According to local regulations, tourists are not permitted to get close to hunters — including polar bear hunters. “Please respect Inuit subsistence hunting, fishing and trapping rights and refrain from interfering with these activities,” reads one ecotourism handbook for a Nunavut hamlet. 

The video, filmed in Arctic Bay, prompted a swift backlash from Nunavut’s native community. Nooks Lindell, an artist in Arviat, told the CBC that this isn’t the first time outsiders have misunderstood his community’s way of life. (Arviat is a small, primarily Native, community on the shore of Hudson Bay, to the south of Arctic Bay.)

“We’ve had southerners come and tell us we’re doing things wrong. The way you’re living, the way you’re doing things is wrong,” he said. “We’ve lived here for so long. We’ve lived with the environment. And being told, you know, [you] have to conserve nature and you have to respect nature — that’s how we lived. This is still how we live.”

Polar bear hunting in Canada is tightly regulated by provincial governments and local jurisdictions, and only Natives are allowed to pursue the big bears. More than 80 percent of the polar bear hunting that occurs in Canada takes place in Nunavut and the Northwest Territories, where, according to the international Polar Bear Specialist Group, “management agreements … have been developed with local communities to ensure that all human-caused mortality is sustainable.” Within Canada, only Manitoba prohibits polar bear hunts.

Polar bears currently exist in four additional countries: Greenland, the United States, Norway, and Russia. Polar bear hunting is prohibited in Norway and technically legal for one Native group in Russia, though no regulated hunt has been established. Similar to Canada, Greenland closely regulates harvest.

In the U.S. polar bears are listed as an endangered species wherever they’re found. Their take is regulated under the Marine Mammal Protection Act, which prohibits hunting by anyone except coastal-dwelling Alaska Natives for subsistence and handicrafts. It’s only legal “provided the take is not wasteful,” according to the PBSG.
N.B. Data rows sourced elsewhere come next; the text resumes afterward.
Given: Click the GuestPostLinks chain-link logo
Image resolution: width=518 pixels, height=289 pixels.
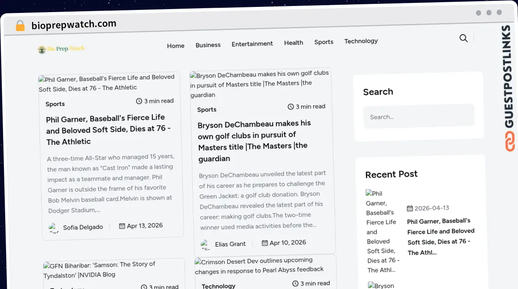Looking at the screenshot, I should (510, 141).
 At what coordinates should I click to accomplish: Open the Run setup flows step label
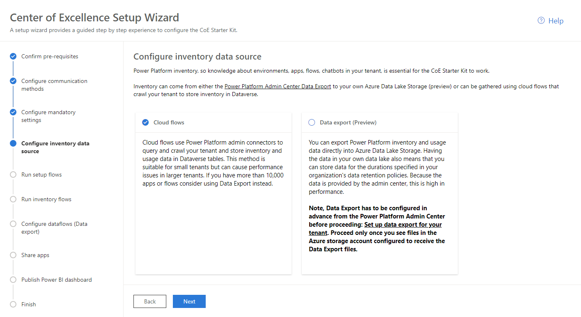tap(41, 175)
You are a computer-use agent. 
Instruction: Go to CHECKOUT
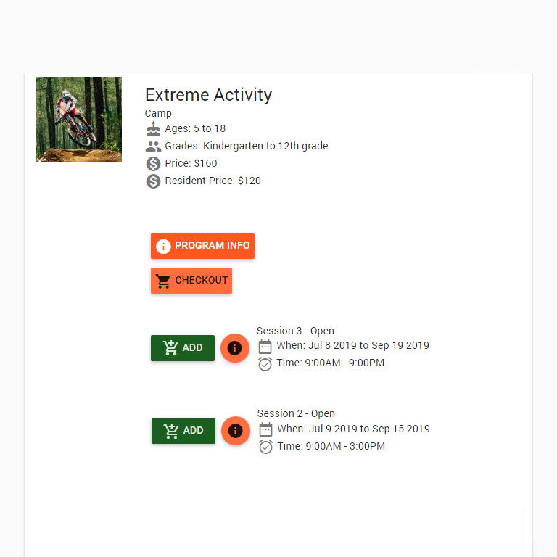pyautogui.click(x=191, y=281)
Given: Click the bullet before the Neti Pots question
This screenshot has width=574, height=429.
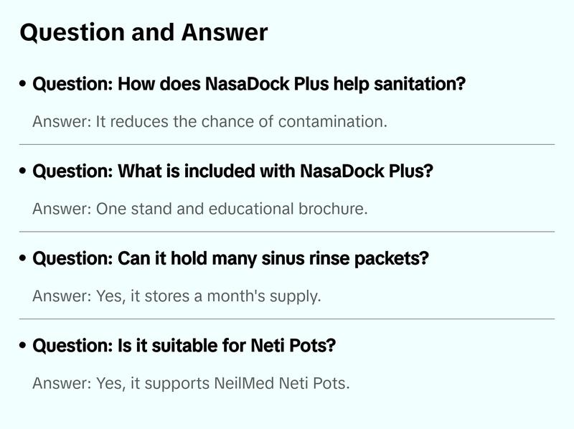Looking at the screenshot, I should point(24,347).
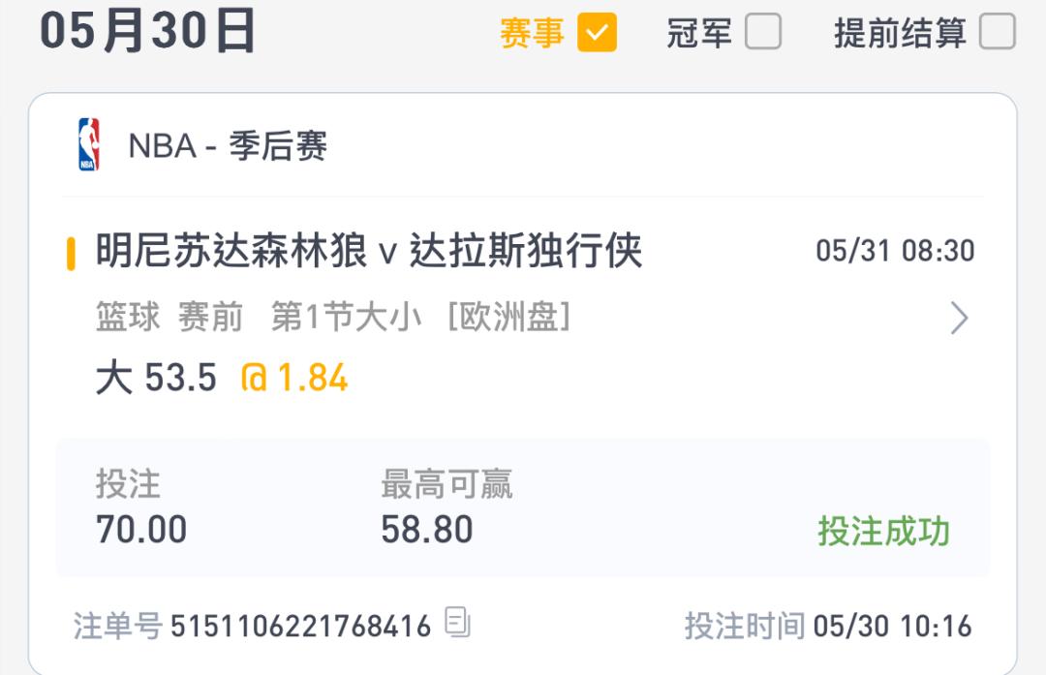Click the NBA - 季后赛 league header
This screenshot has height=675, width=1046.
coord(228,145)
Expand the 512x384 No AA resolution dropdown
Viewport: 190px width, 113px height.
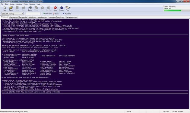12,14
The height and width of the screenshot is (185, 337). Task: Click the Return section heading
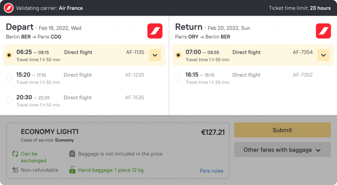(189, 27)
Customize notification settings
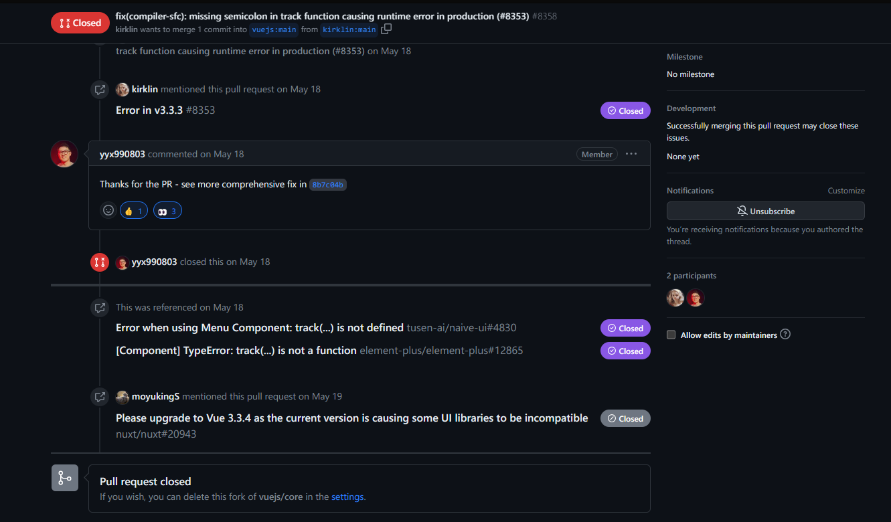The image size is (891, 522). click(845, 191)
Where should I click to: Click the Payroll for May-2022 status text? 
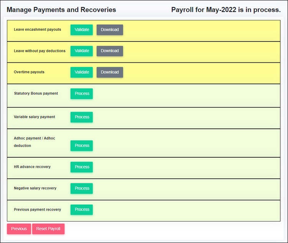pos(226,10)
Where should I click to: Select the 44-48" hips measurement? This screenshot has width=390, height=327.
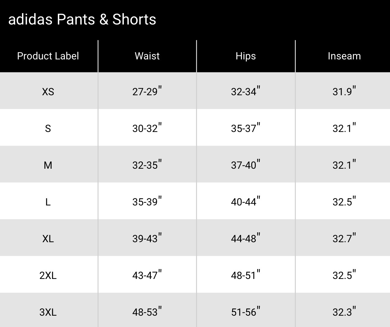pyautogui.click(x=246, y=239)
The men have since apologized in an interview with CBC News. 

“We have huge cultural respect to the past, current and future Inuit,” Derbent told the outlet. “I apologize personally if we have offended them but it was not our intention.”

Read Next: Miracle on the Tundra: How a Caribou Hunter from Arviat Survived a 5-Day Blizzard

While issuing his apology, however, the photographer still seemed unclear about the inseparable connection between hunting and Inuit culture, or that visitors in Nunavut do not share the same privileges as residents.

“We didn’t have any rights,” Derbent said. “Hunters did. And that was the reason we said whatever we said. It was nothing to do with anything whatsoever with the culture of Inuit.”